Alita  |  She/Her


China  |  Washington, DC, USA
Deserts and Xeric Shrublands

Session 8: March 25, 2023

As some of you may know, we are in Ramadan now, so Ramadan Mubarak. To celebrate Ramadan, I will tell the story of my friend Amal, who lives close to the Nile River—the longest river in the world. (I really suggest you try to visit.)

Amal is 35, and she is Muslim. She lives with her sixty-year-old mom and her three younger sisters, all in university. She’s not married, and she is the only breadwinner in the whole family. What is her job? She is a secretary in an oil company. The oil company, while it operates in her country, is a foreign corporation. The job offers her and her family bread, milk, and coffee, and it pays her sisters’ tuition. It’s a normal life—quite peaceful. But the peace does not last long.

Due to concerns over climate change and other issues, the government drives out the foreign oil company, and Amal loses her job. What is she to do with her mother and her sisters? She cries to me, “Why did this happen? This company is good! The boss treats me well. They’re good people. Why does the government not want them? It must be bribery.”

I cannot answer Amal’s question. I explain to her, “Amal, this is a climate change issue. It’s not only about you or me. It’s not about any individuals. It’s for the whole world. It’s a global issue. So, Amal, you don’t have an oil company now, but maybe soon you will have more renewables here. You can find a new job.”

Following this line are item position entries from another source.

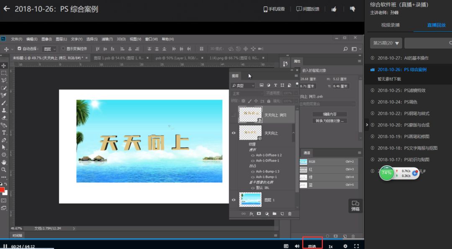This screenshot has width=452, height=249.
Task: Hide the 图层 1 layer
Action: (234, 200)
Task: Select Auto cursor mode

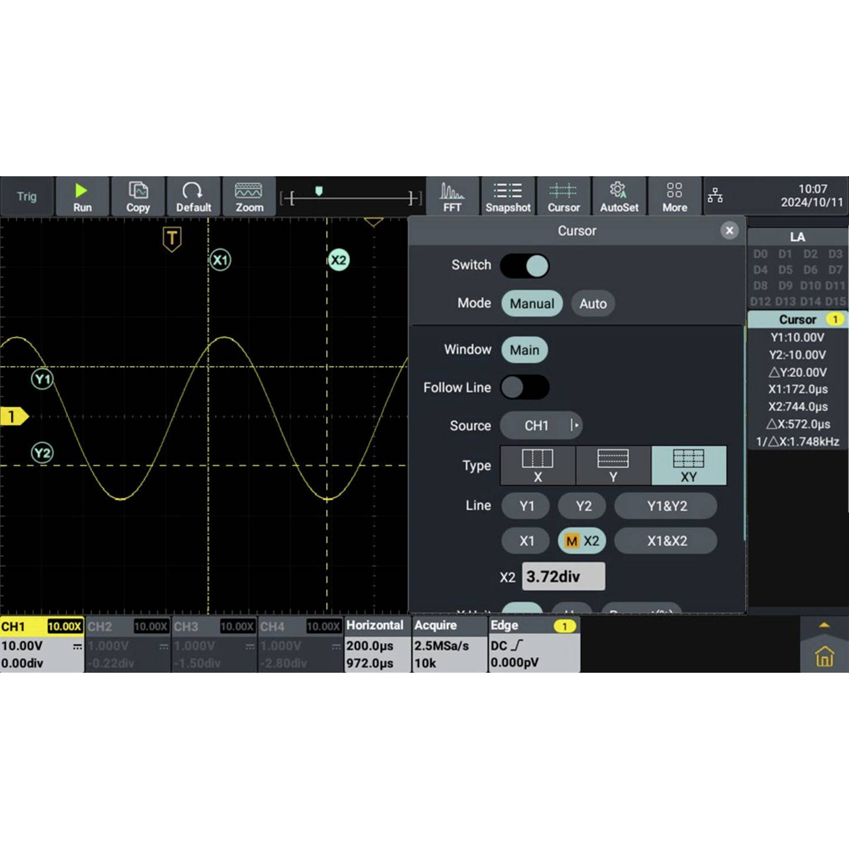Action: (593, 304)
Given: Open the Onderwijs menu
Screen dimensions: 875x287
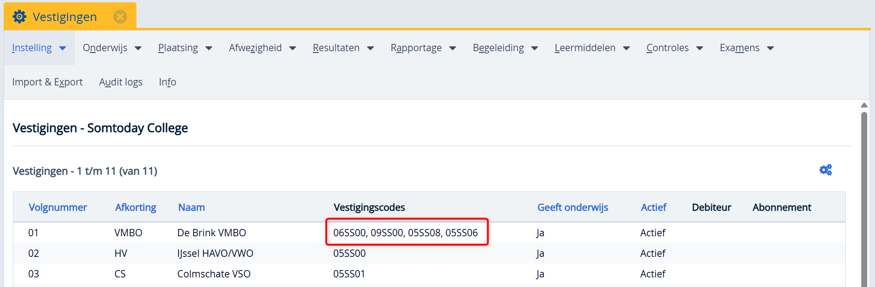Looking at the screenshot, I should [112, 48].
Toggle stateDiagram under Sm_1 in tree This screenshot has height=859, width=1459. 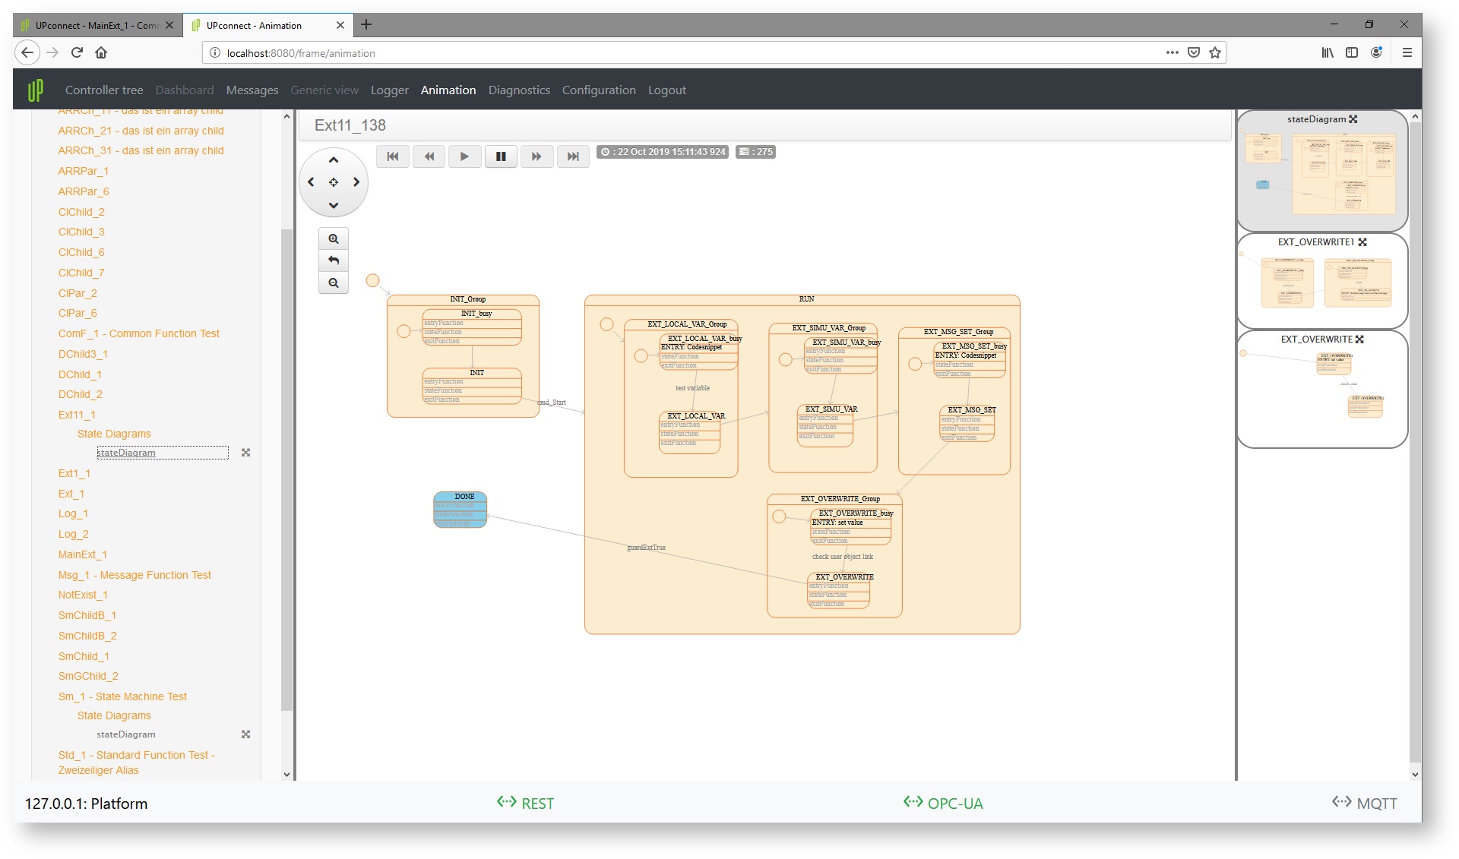245,734
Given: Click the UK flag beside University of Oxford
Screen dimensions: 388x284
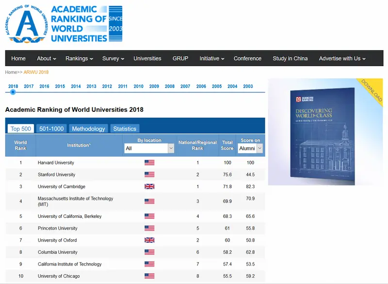Looking at the screenshot, I should pos(149,240).
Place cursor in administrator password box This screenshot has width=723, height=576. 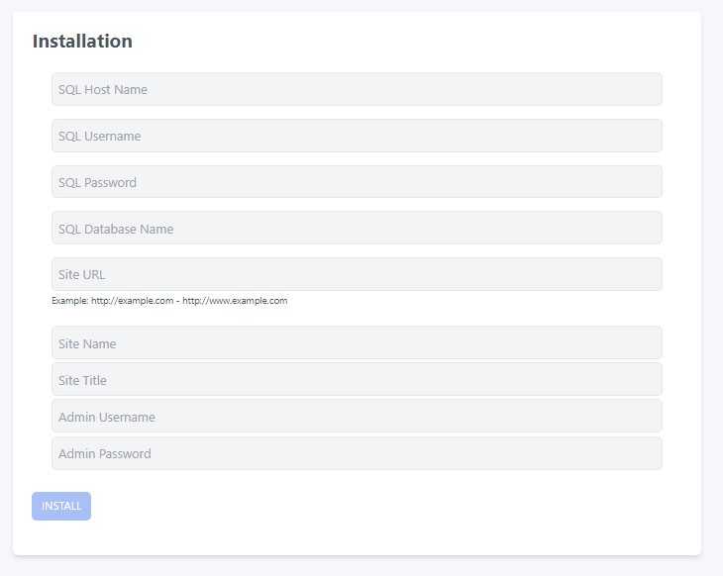tap(357, 453)
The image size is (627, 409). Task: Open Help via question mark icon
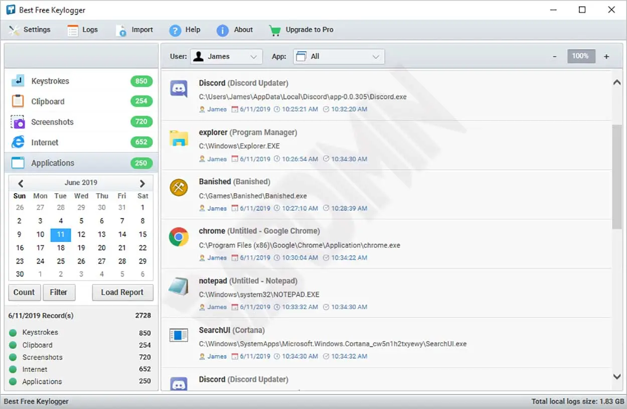(175, 30)
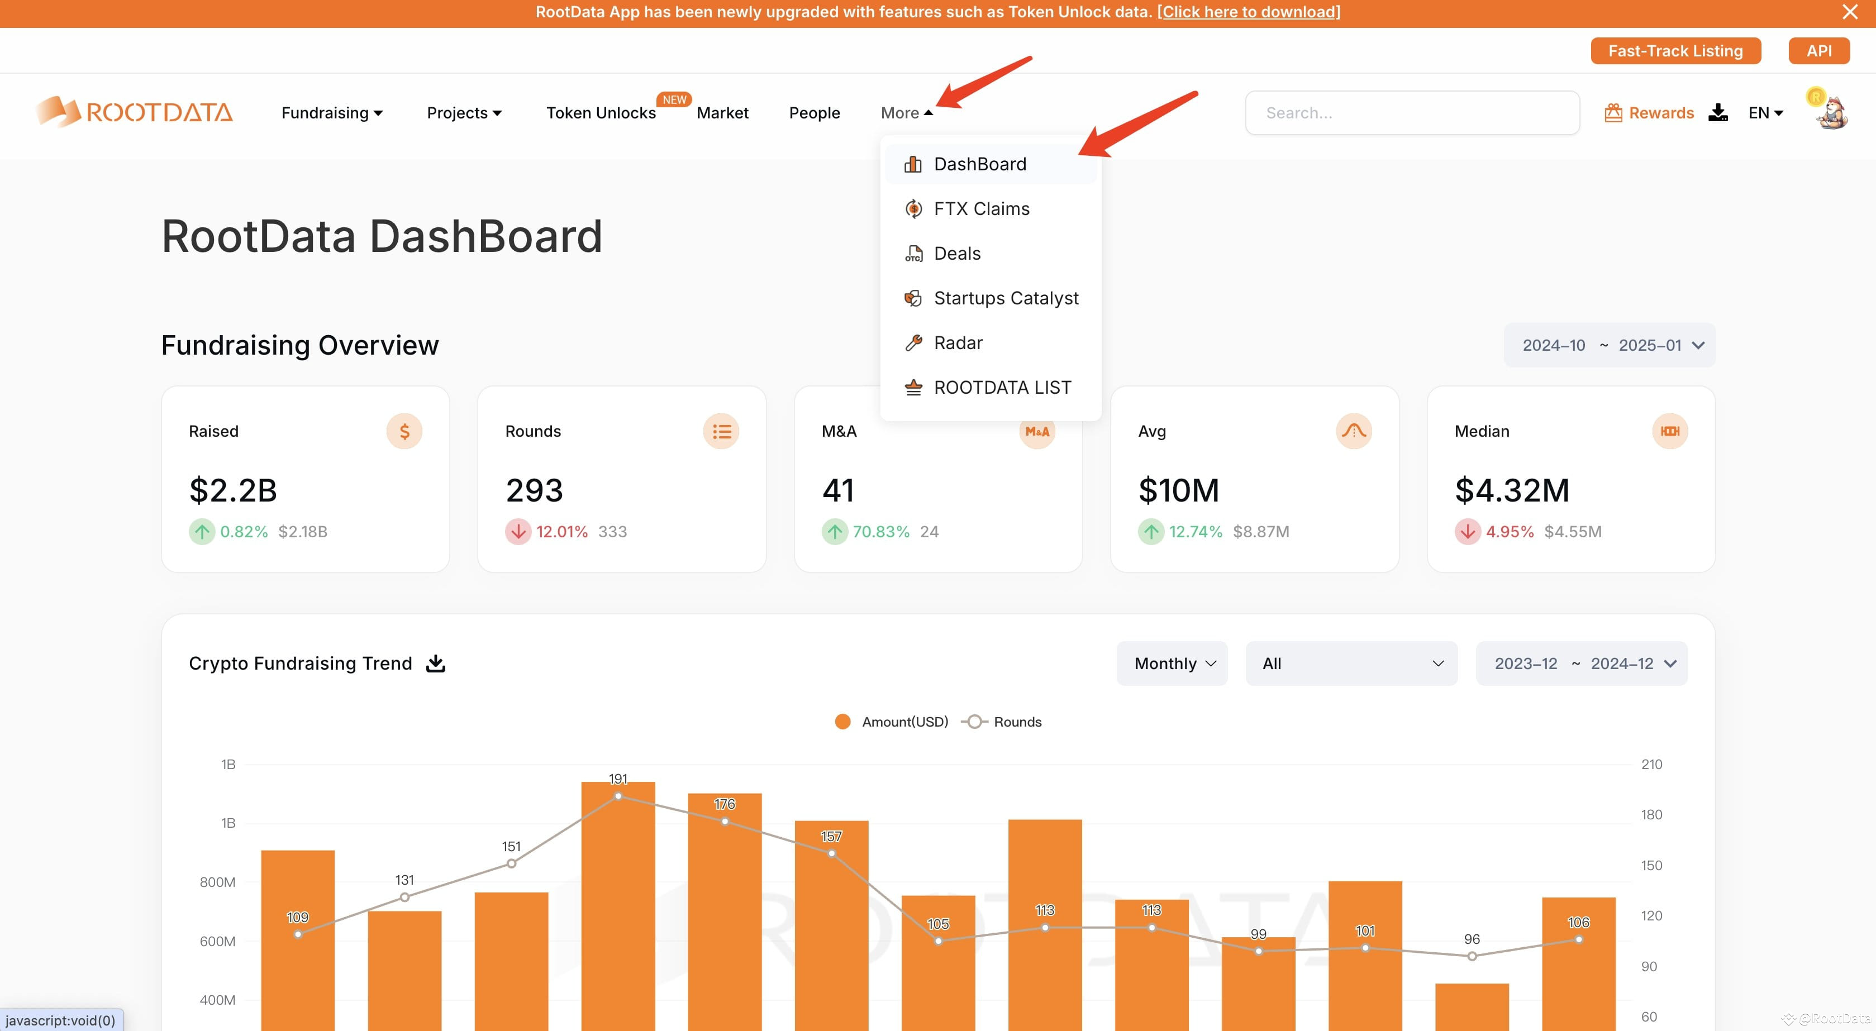Click the RootData logo
This screenshot has height=1031, width=1876.
[134, 111]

Amal doesn’t understand that. Amal tells me, “I don’t really know about climate change, but I need this job. My sisters are at university. They need to pay tuition, and I need to feed my mom bread and milk next week.” I don’t know how to answer Amal’s question. She tells me about the bribery—how it’s a common issue in her country. I don’t know how to answer that, either.

Half a year later, after this oil corporation has been driven out of the country, the government replaces it with a local company. So the oil field is producing again. Everything is the same, except Amal and some other people have lost their jobs. And renewable energy companies’ investors are not really interested in this small country. Amal can’t find a new job for a long time.

The last time I heard from Amal, she was married, at almost forty years old. She married someone she didn’t really know. She only met him once. But he can support her family, her mom, and her sisters. He can buy bread and coffee, and he can pay for tuition.

Amal told me, “I’m already 40 years old. I don’t have many choices. But we’ll be OK as long as there’s a guy who can help the family.” Since then, I haven’t heard from Amal for a long time. I want to text her, but I don’t know what to talk about.

This is the end of Amal’s story in my life, maybe, but it’s not the end of many other stories. In many underrepresented countries, oil and gas are among the few resources they have, and renewables investors are usually reluctant to enter into these countries. Meanwhile, oil and gas companies cause environmental accidents, including in the beautiful Nile River, the longest river in the world.

People there rely on the jobs from oil and gas companies. For people like Amal, they don’t even know what is happening. They don’t know about climate change. They don’t care about climate change, because their lives are super simple. They love their family. They like their job—even though the job is provided by what we see as an evil oil and gas company.

Are those people the same as us? I don’t know. They don’t even know about climate change, while we are fighting passionately against it. So they are not us. But they also are us, because we are all together, living on this beautiful Mother Earth, wanting a happy life, and wanting to do something worthwhile in the short time we have.

So climate change: this global narrative impacts the whole world for hundreds, or even thousands of years. But what about people like Amal, who may live just for less than 100 years? Where is Amal’s voice? Where are people like Amal, in conversations about global climate change? Where are they?

I have no answer to that, but as we confront this global narrative of human beings and environment interactions, can we not forget the individuals who are not being seen and may never be seen, like Amal? They don’t fight against climate change. But they also have a right to a happy life. So people like Amal deserve to be seen.

Let us see them. And let them see us. And let us all see each other, even as we confront climate change on Mother Earth. That’s the end of my story. Thank you.

Alita is an antevasin, an in-betweener. One who lives by the border of two worlds. She is still learning how to plant a garden at the border and embrace the two worlds.